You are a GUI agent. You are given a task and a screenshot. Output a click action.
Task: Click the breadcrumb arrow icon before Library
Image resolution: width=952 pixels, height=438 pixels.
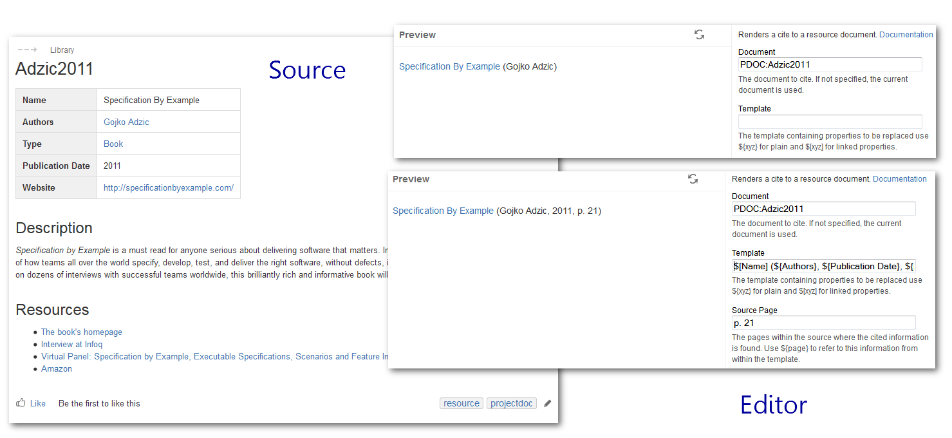(27, 50)
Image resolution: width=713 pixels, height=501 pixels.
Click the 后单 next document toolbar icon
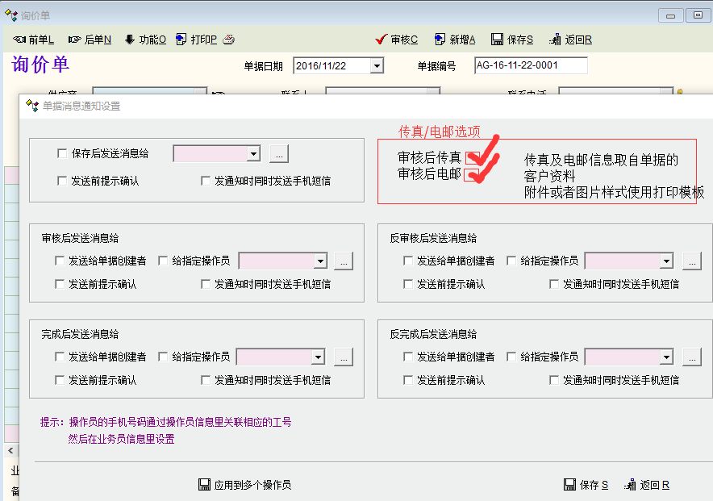click(x=75, y=40)
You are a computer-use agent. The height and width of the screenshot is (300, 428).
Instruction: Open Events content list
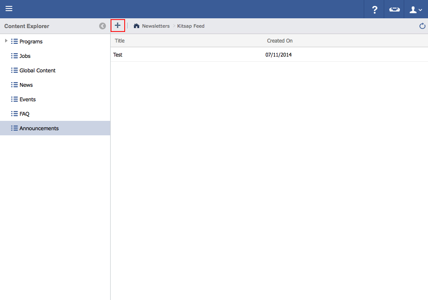coord(28,100)
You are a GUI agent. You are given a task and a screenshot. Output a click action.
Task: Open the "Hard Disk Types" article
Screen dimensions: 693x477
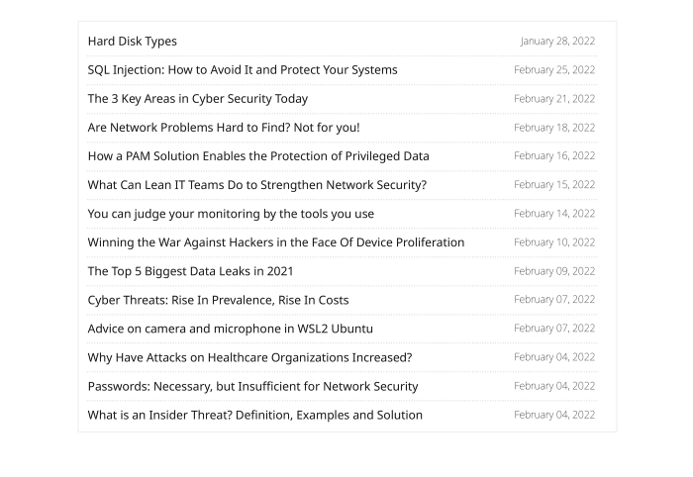click(133, 42)
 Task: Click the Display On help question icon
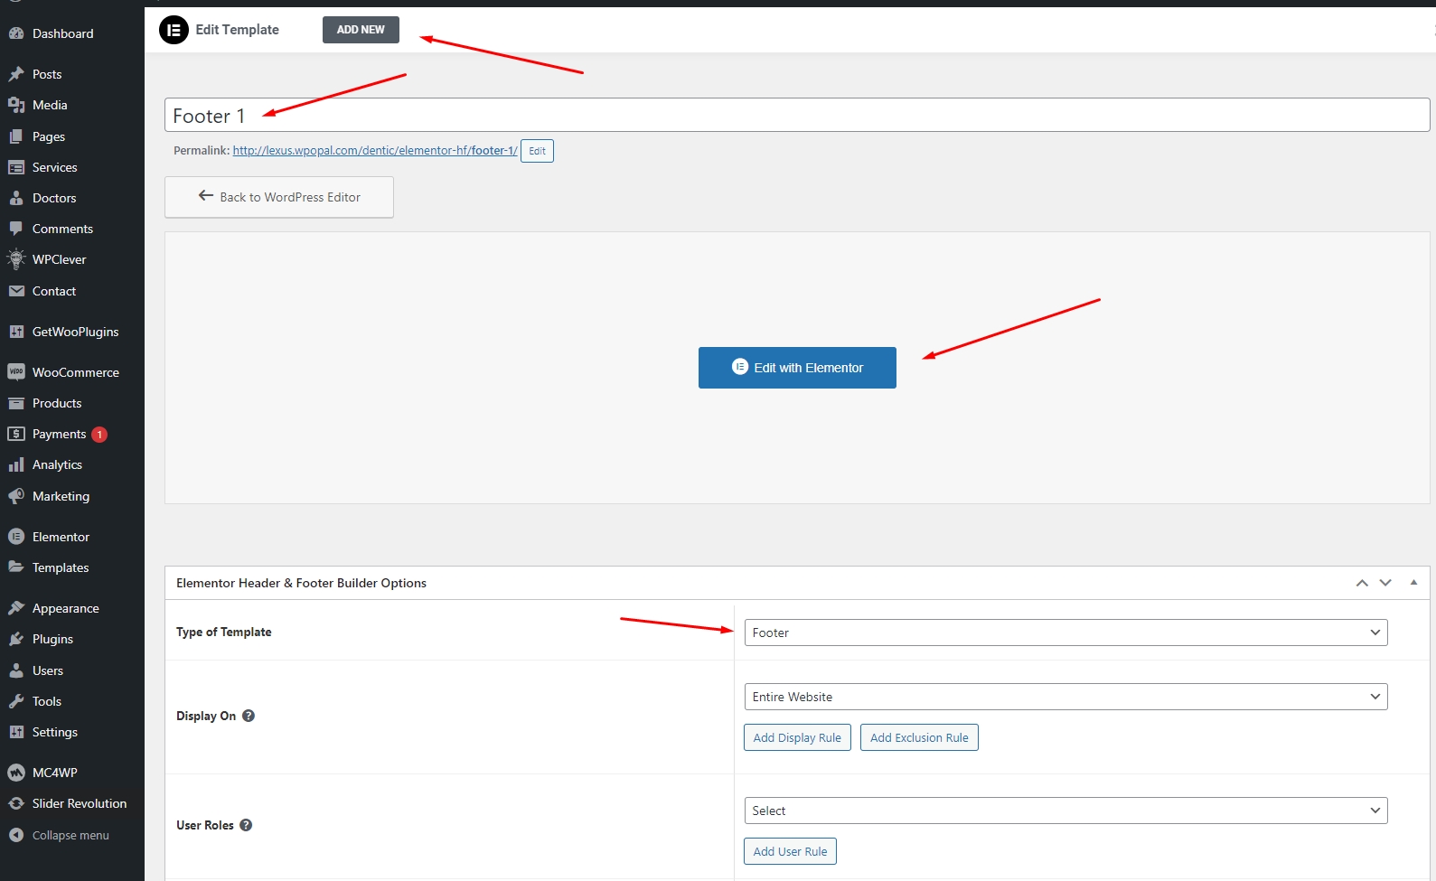[x=249, y=716]
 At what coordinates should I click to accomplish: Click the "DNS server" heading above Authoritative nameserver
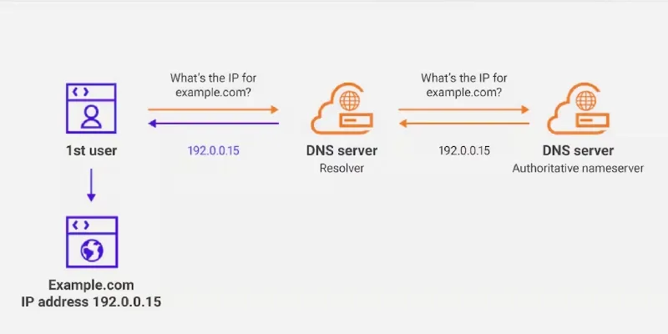[x=578, y=151]
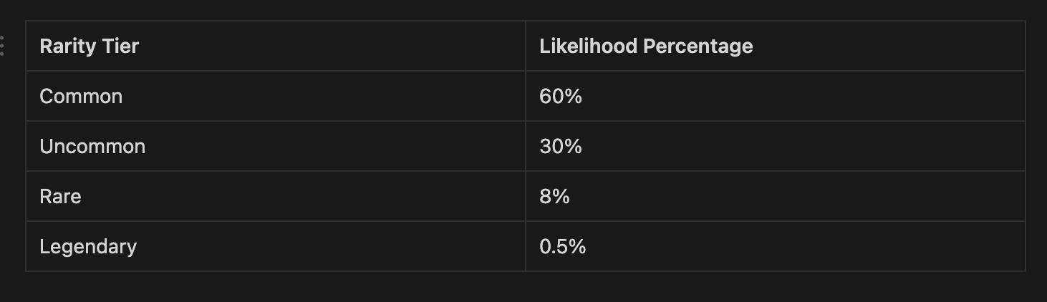1047x302 pixels.
Task: Click the block drag handle beside the table
Action: tap(3, 46)
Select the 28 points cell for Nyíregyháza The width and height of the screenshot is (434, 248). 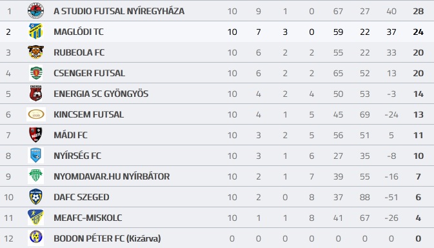(419, 12)
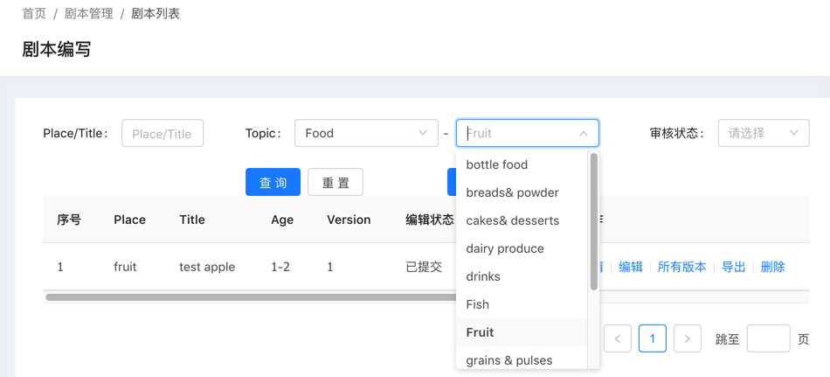Focus the Place/Title input field

point(163,133)
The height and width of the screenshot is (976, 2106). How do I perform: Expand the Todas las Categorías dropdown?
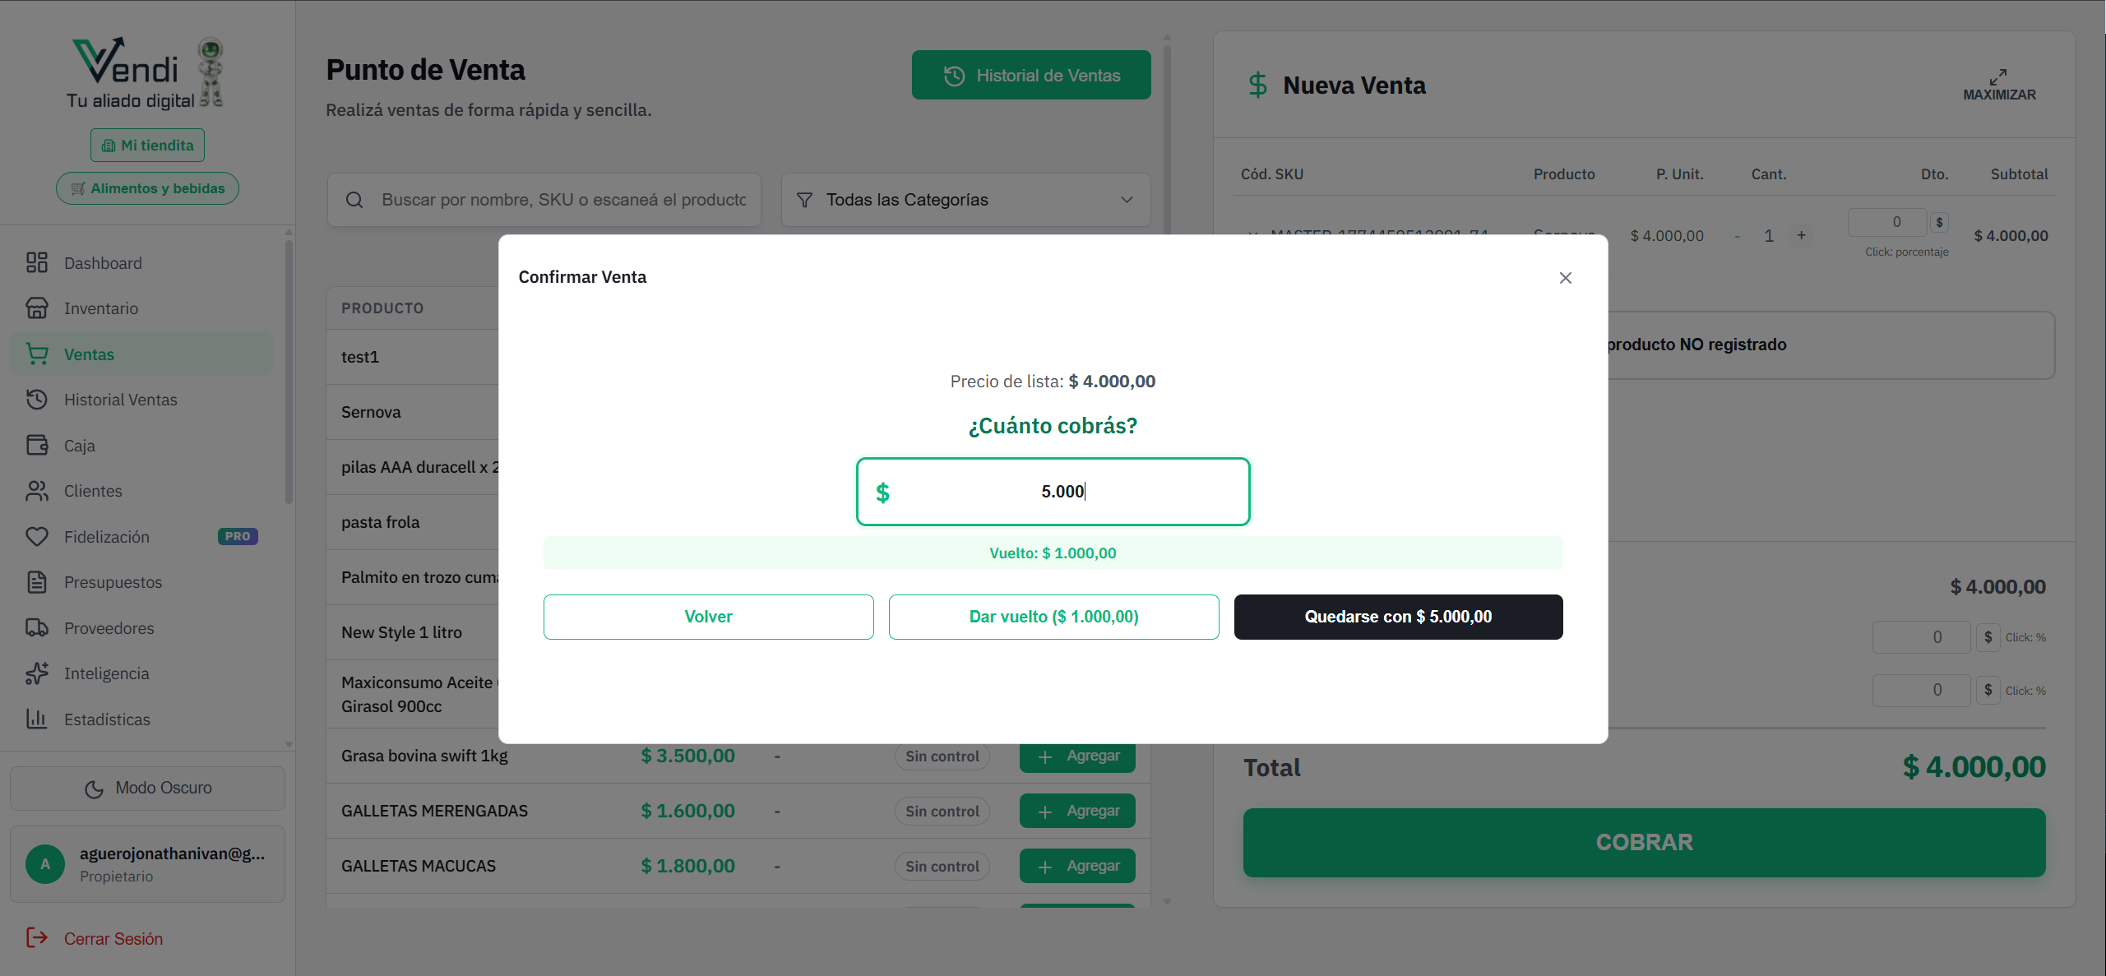click(x=965, y=200)
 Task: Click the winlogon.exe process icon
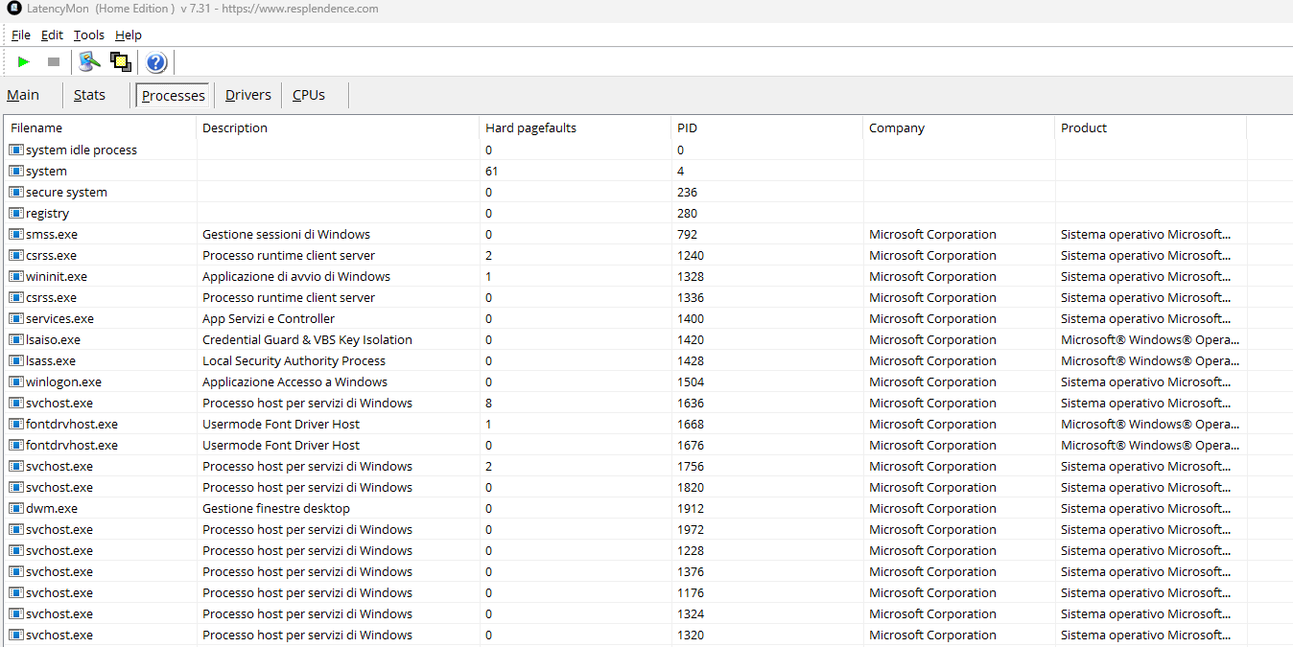(15, 382)
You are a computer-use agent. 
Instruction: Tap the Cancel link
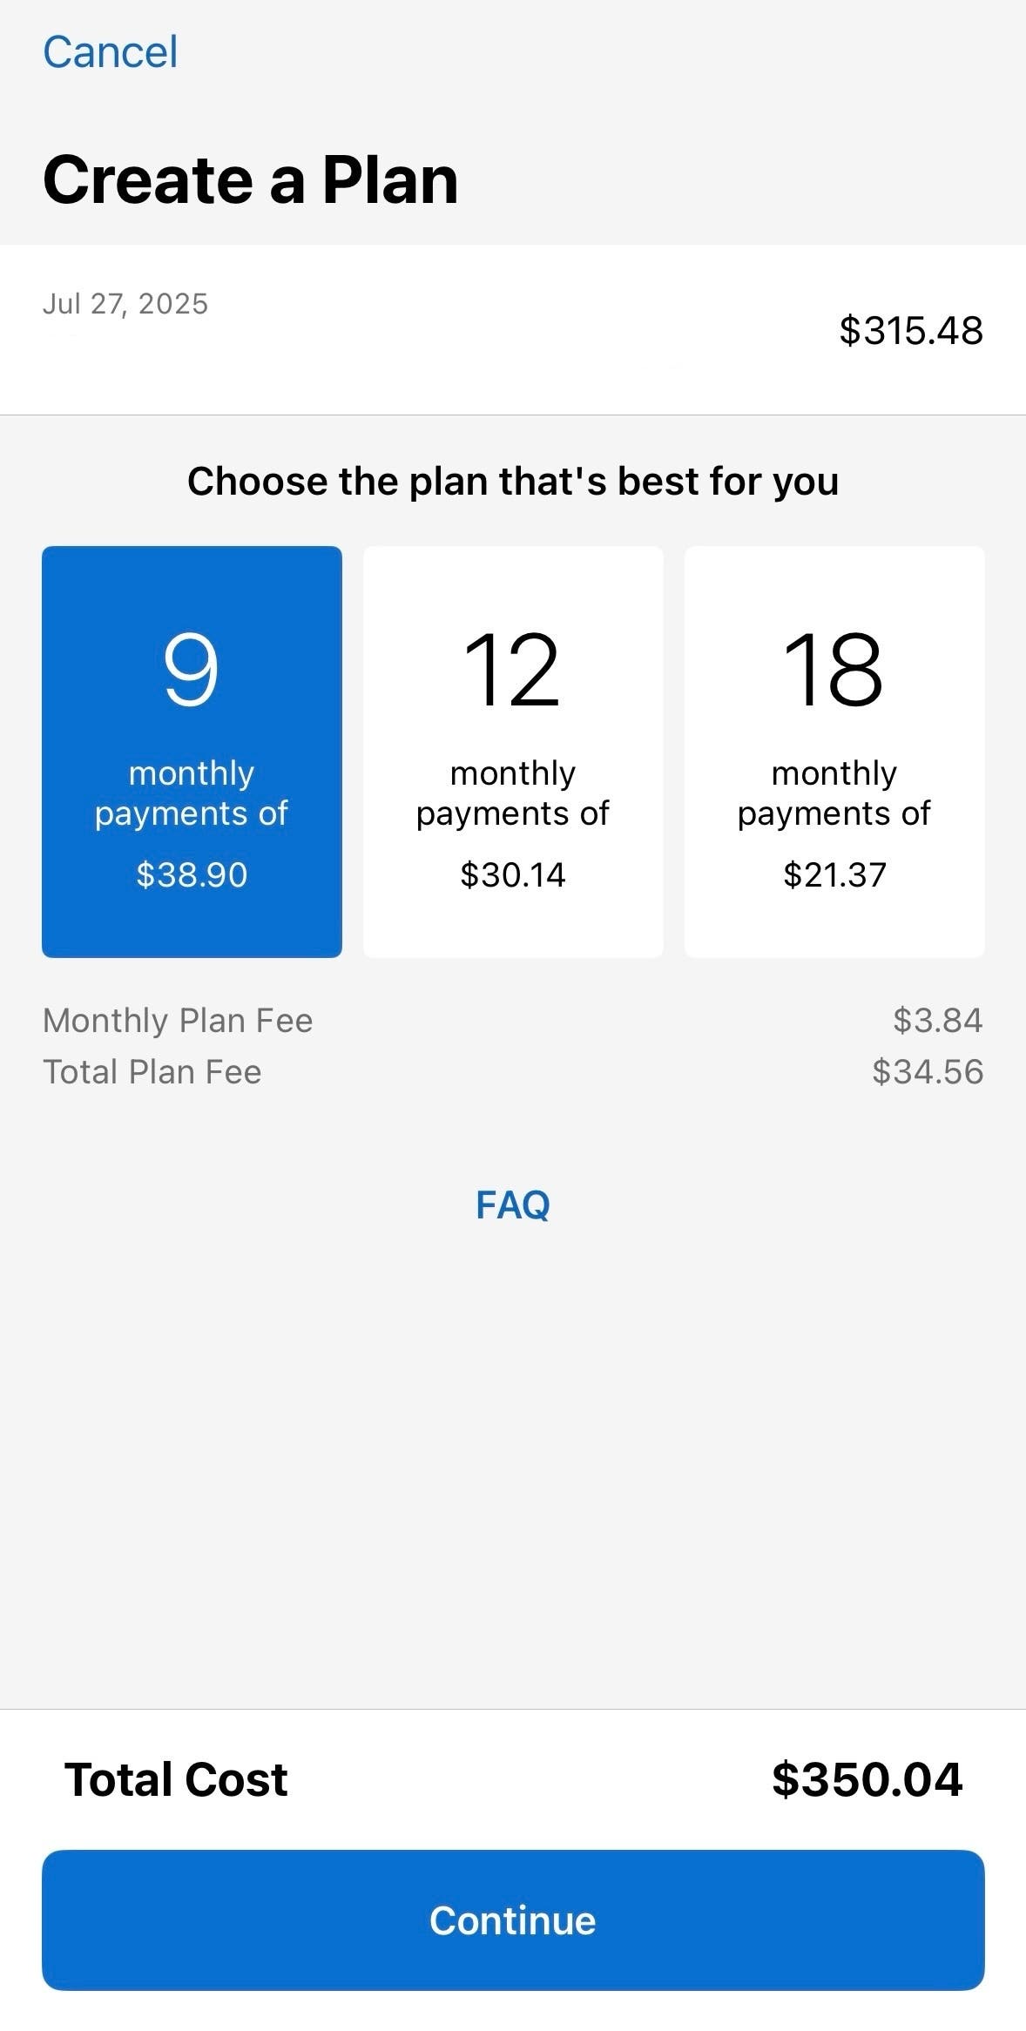[x=111, y=52]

▶ [WHAT IS BEING ASKED] Please say how many lines of the records contain the word "agent", giving the number by itself.

▶ [EXERCISE OUTPUT] 4